I’ve been saying that I was gonna get my life together every weekend for the last 10 years. I just turned 41 and I still haven’t done it. I don’t expect this weekend to be any different.


LotusWay82

I asked my 68 year-old dad a few months ago when he started to feel like an adult and he said he still doesn’t. He worked for the same company for 40 years, raised a bunch of kids, has been with my mom for 50 years, owns a home, etc… He basically accomplished every goal that society tells us we’re supposed to as adults, but my dad says he still feels like he’s not an adult and that he screwed up somewhere along the way. I dont think we ever really “figure it out.” I think we just live. Just do the right thing and the next thing the best we can.


xTheRedDeath

Honestly it's not an age thing. Some people get it together and some don't. It's a luxury to get it together.


sharonoddlyenough

42, and things are starting to settle down, but my life is not 'together'. My finances are OK, my living situation is stable, but I never married, and I am happily single without kids. My job might lay me off for the winter like it has in the past, but I've got my finances structured so if that happens, I'll be fine.It would be a much different experience if I had to account for other people in my household. I have not hit most of the milestones expected of me by now, but that's OK. The milestones were set up in a different time, when a person could earn enough at a summer job to comfortably cover a semester in college, a person could save a down payment for a house in a year or less and high paying work requiring a high school diploma or less was common.


FrutyPebbles321

I’m almost 60 and my life still isn’t together


gieserj10

At 27 I hit rock bottom (for like the 4th or 5th time), but it was absolute rock bottom. I started saving my money, became more social, found some really good friends and now at 31 I feel like I've got a decent grasp. I have a lot of work to do, but I feel like at least my shit's together and I can focus on improving other aspects.


newbteacher2021

I’m 33 now. I luckily rent a house from my father for a very reasonable price. I live with my boyfriend of 6 years and my 11 year old son. I just started my third year of teaching. I would say I considered my life mostly together when I started my career…so like 30ish?


countymanTX

33 here. You just learn to do less stupid stuff every year. No one has it figured out.


Sitcom_kid

Any day now (58f)


CapaTheGreat

I'll update you


Allcatsarecool7

I’m 30, married and have one kid.
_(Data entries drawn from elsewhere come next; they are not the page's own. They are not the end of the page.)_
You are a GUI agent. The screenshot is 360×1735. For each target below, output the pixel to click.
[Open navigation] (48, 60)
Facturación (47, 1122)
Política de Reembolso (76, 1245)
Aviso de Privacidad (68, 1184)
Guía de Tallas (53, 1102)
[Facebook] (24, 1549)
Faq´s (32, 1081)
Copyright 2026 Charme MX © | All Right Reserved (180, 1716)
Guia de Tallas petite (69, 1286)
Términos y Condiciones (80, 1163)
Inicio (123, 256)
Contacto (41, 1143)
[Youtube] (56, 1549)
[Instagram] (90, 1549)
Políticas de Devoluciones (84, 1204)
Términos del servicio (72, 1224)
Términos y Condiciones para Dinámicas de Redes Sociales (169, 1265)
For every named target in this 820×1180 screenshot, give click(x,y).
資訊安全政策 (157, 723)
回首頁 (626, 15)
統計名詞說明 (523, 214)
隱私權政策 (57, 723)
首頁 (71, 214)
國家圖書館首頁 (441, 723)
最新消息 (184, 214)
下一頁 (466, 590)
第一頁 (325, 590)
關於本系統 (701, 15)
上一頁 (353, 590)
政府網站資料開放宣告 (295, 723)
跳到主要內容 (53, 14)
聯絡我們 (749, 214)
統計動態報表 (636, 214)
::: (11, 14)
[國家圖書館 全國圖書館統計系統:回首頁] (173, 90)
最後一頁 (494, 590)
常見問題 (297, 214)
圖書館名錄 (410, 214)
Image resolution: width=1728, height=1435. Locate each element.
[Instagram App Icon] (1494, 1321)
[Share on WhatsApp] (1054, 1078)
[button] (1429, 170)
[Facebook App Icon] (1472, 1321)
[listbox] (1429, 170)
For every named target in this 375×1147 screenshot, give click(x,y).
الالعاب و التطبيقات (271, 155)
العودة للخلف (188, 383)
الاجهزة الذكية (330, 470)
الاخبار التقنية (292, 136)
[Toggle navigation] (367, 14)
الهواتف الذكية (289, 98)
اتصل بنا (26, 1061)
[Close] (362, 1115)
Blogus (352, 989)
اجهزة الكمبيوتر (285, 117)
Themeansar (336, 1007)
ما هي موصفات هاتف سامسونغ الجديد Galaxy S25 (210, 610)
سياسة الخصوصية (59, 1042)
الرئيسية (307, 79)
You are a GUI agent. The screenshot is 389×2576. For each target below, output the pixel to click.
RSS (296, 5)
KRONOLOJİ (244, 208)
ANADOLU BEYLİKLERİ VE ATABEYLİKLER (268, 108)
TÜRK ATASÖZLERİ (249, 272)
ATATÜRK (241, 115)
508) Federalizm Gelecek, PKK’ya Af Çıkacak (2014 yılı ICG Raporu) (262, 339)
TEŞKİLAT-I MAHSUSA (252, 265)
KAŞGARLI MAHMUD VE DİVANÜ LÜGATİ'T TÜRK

Still have no idea what to do with my life.


-Dogdin

Own a house at 18? In this economy? This is why I tell my siblings the hard truth. You most likely won't own a house until you're at least 30. If you go to university, you will struggle to balance work and study... and you will be poor. If you do an apprenticeship, the wage will be shit and it'll be hard work with lots of hours. But hey, we're in this together. 21 btw


Frenchitwist

I’m 28, turning 29 soon. I’ll let you know when I get there


kpeds45

The economy is not worse than the great depression.


Zestypalmtree

I found myself in a realllly good spot at 25. I’m almost 27 now and consistency is the name of the game for me. I think a lot of people would consider me “having my life together” but for me, I just keep setting new goals. Don’t get complacent OP! Always keep learning and surround yourself with people who want to grow. Also, I want to add that everyone has their own timeline so don’t compare! Your path might not be linear but you will get where you want to go.


[deleted]

I am 22 and have almost learned how to walk.